*** Opening of Text shown ***
One way is to map patterns of neural activity directly to spoken words. This method requires repeatedly recording brain signals corresponding to each word to identify the average relationship between neural activity and specific words. While this strategy works for small dictionaries, as shown in a 2021 study with a 50-word dictionary, it becomes impractical for larger dictionaries. Imagine asking a brain-computer interface user to try to say every word in a dictionary many times—it could take months, and it still wouldn’t work for new words.

Instead, we use an alternative strategy: mapping brain signals onto phonemes, the basic units of sound that make up words. There are 39 phonemes in English, including ch, er, oo, pl, and sh, that can be combined to make any word. We can measure the neural activity associated with each phoneme multiple times by simply asking the participant to read a few sentences aloud. By carefully mapping neural activity onto phonemes, we can assemble them into any English word, even ones the system hasn’t been explicitly trained to work with.

To map brain signals to phonemes, we use advanced machine learning models. These models are particularly well-suited to this task because of their ability to find patterns in large amounts of complex data that humans would otherwise be unable to see. Think of these models as super-intelligent listeners that can pick out important information from noisy brain signals, much like you can focus on a conversation in a crowded room. Using these models, we were able to decipher sequences of phonemes during a speech trial with over 90% accuracy.

Brain-computer interface uses a clone of Casey Harrell’s voice to read aloud text decoded based on neural activity.

From phonemes to words

Once we have decoded phoneme sequences, we need to turn them into words and sentences. This is difficult, especially if the decoded phoneme sequence is not perfectly accurate. To solve this puzzle, we use two complementary types of machine learning language models.

The first is n-gram based language models that predict which word is most likely to follow a set N words. We trained a 5-gram, or five-word, language model on millions of sentences to predict the probability of a word from the previous four words, capturing local context and common phrases. For example, after “I am very good,” it might suggest “today” as more likely than “potato.” Using this model, we transform our phoneme sequences into the 100 most likely word sequences, each with an associated probability.
*** Close of Text shown ***
Work item A: Please return everything from "The first is" down to "an associated probability." in the brain-computer interface text, copied word for word.
Work item B: In the brain-computer interface text, how many phonemes are there in English?
*** Opening of Data below ***
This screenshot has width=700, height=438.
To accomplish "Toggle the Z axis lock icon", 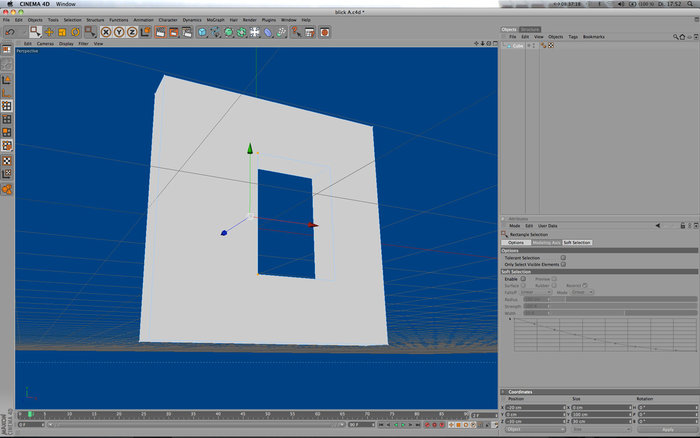I will (132, 32).
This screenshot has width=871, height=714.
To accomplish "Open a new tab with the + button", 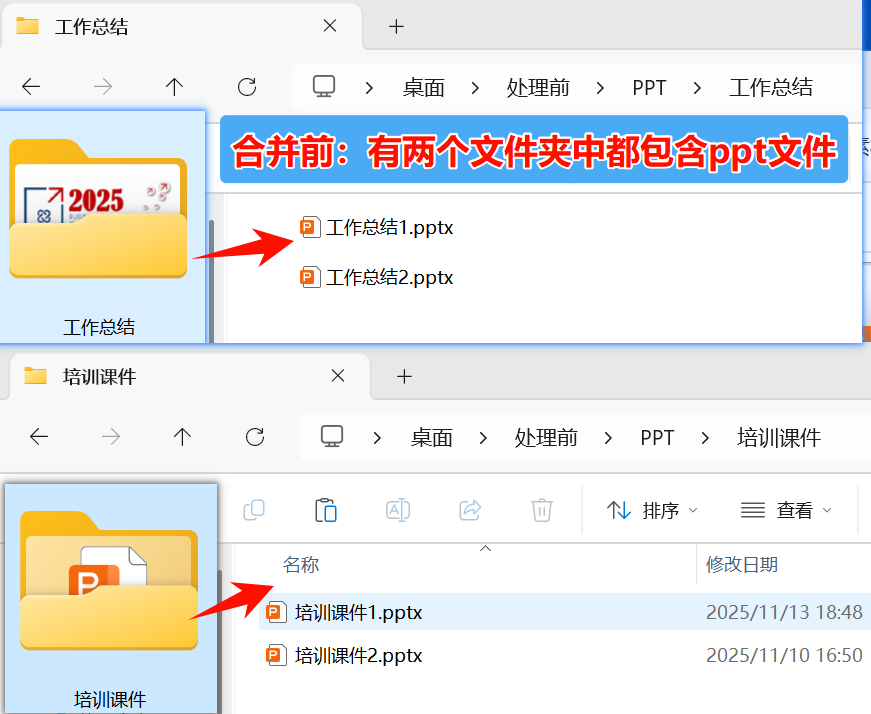I will click(396, 27).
*** Close of Data below ***
Your response A:
The first is n-gram based language models that predict which word is most likely to follow a set N words. We trained a 5-gram, or five-word, language model on millions of sentences to predict the probability of a word from the previous four words, capturing local context and common phrases. For example, after “I am very good,” it might suggest “today” as more likely than “potato.” Using this model, we transform our phoneme sequences into the 100 most likely word sequences, each with an associated probability.

Your response B: 39